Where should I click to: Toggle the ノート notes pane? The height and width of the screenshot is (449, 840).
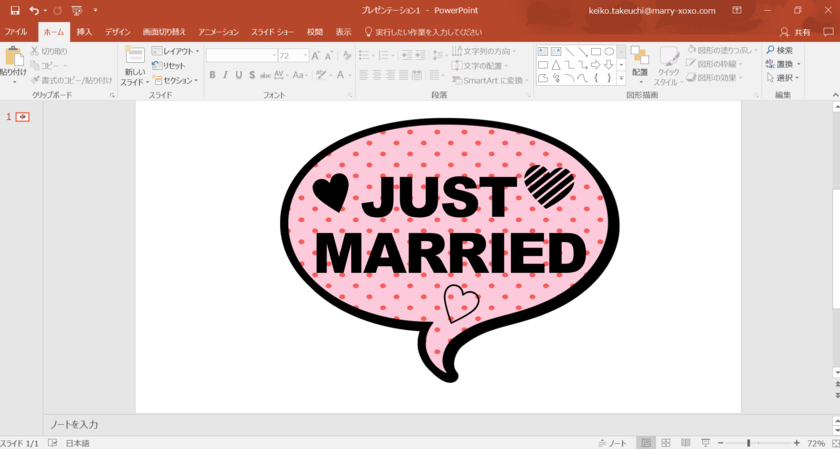tap(611, 442)
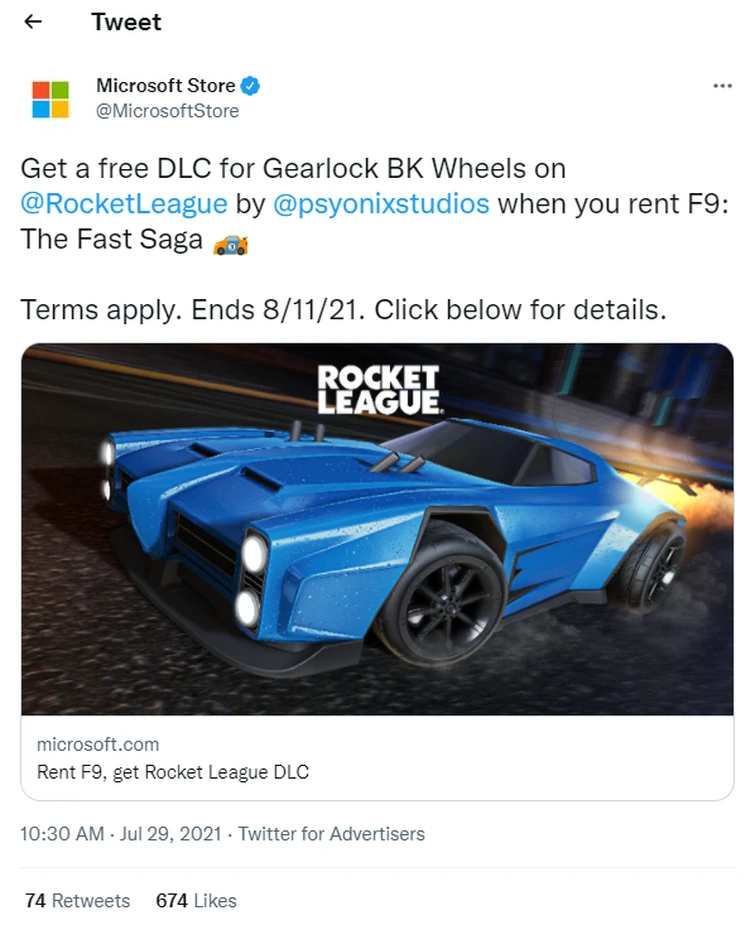Click the 'Tweet' header title
Screen dimensions: 755x925
click(126, 22)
******
* **Problem to work on**: Please rewrite the entries above with "pane" changed to "panel" and everything else left as it is. Leave the pictures out of your version.

* **Answer to the problem**:
Where should I click to: Toggle the ノート notes panel? The height and width of the screenshot is (449, 840).
tap(611, 442)
Click the 'Tweet' header title
Screen dimensions: 755x925
click(126, 22)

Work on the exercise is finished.